The pile-up came about when the 200-strong peloton attempted to squeeze into a stretch of road narrowed by crash barriers to some six metres across at speeds touching 60 kmh. Someone, somewhere was bound to touch wheels with another rider and in a fraction of a second, what had been a tightly packed phalanx of riders dissolved into a shapeless tangle of crumpled bikes and twisted torsos. Those behind were unable to hear the accident because of the low-flying helicopters and simply ploughed into those already on the ground, adding to the carnage.

Medical reports confirmed that worst off had been René Haselbacher of the Gerolsteiner squad, seen crouched in a foetal position on one side of the road and classified 179th, the last rider on the stage. Haselbacher suffered severe bruising down his left side and was taken to hospital where he was diagnosed with three broken ribs and a broken nose.

Absent from the fray were Mario Cipollini, for over a decade the world's greatest sprinter, and Alessandro Petacchi, whose nine Giro stages this June and four Tour wins last year had him tipped as Cipollini's successor, both of whom failed to start the stage.

A crash early on in the race had re-opened a major wound in Cipollini's shin - caused when he skidded across the road in a similarly lethal finale in the Giro - and gravel infected the inside of the wound. The pain proved too much for Cipollini, and Petacchi, suffering from torn ligaments from a crash on Wednesday, opted to join his fellow-Italian on a flight back to Milan from Paris.

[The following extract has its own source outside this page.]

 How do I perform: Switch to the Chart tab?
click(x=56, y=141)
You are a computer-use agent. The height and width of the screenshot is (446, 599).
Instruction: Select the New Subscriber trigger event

The absence of two of the key sprinters on a stage designed for the fastmen had a knock-on effect, given that neither of their two teams, Domina Vacanze or Fassa Bortolo, were prepared to collaborate in pulling back a five-man, day-long break. Instead Petacchi's Spanish team-mate, Juan Antonio Flecha, gave the other sprinters' teams their biggest headache, peeling off from the move in the suburbs of Angers when the other four had all but thrown in the towel.

Flecha only eased up as he passed under the kilometre-to-go barrier, but at that point fate - and some ill-placed barriers - provided the peloton with the wrong reasons to remember the finish in Angers.

Race Details

Sixth stage (19km, Bonneval to Angers): 1 T Boonen (Bel) Quick Step-Davitamon 4hr 33min 41sec; 2 S O'Grady (Aus) Cofidis; 3 E Zabel (Ger) T-Mobile; 4 D Hondo (Ger) Gerolsteiner; 5 B Cooke (Aus) FDJeux.com; 6 S Marinangeli (It) Domina Vacanze; 7 J Pineau (Fr) Brioches La Boulangère; 8 J Dean (NZ) Crédit Agricole; 9 J Tombak (Est) Cofidis; 10 S Dumoulin (Fr) AG2R; 11 F Pozzato (It) Fassa Bortolo; 12 K Kroon (Neth) Rabobank; 13 M Mori (It) Domina Vacanze; 14 M Giunti (It) Domina Vacanze; 15 L Brochard (Fr) AG2R; 16 M Backstedt (Swe) Alessio-Bianchi; 17 M Hvastija (Sloven) Alessio-Bianchi; 18 C Mengin (Fr) FDJeux.com; 19 D Becke (Ger) Illes Balears; 20 S Ivanov (Rus) T-Mobile all same time. Leading overall classification: 1 T Voeckler (Fr) Brioches La Boulangère 24hr 37min 30sec; 2 O'Grady +3min 01sec; 3 S Casar (Fr) FdJeux.com +4.06; 4 Backstedt +6.06; 5 J Piil (Den) Team CSC +6.58; 6 L Armstrong (US) US Postal +9.35; 7 G Hincapie (US) US Postal 9.45; 8. F Landis (US) US Postal +9.51; 9 J Azevedo (Por) US Postal +9.57; 10 J L Rubiera (Sp) US Postal +9.59.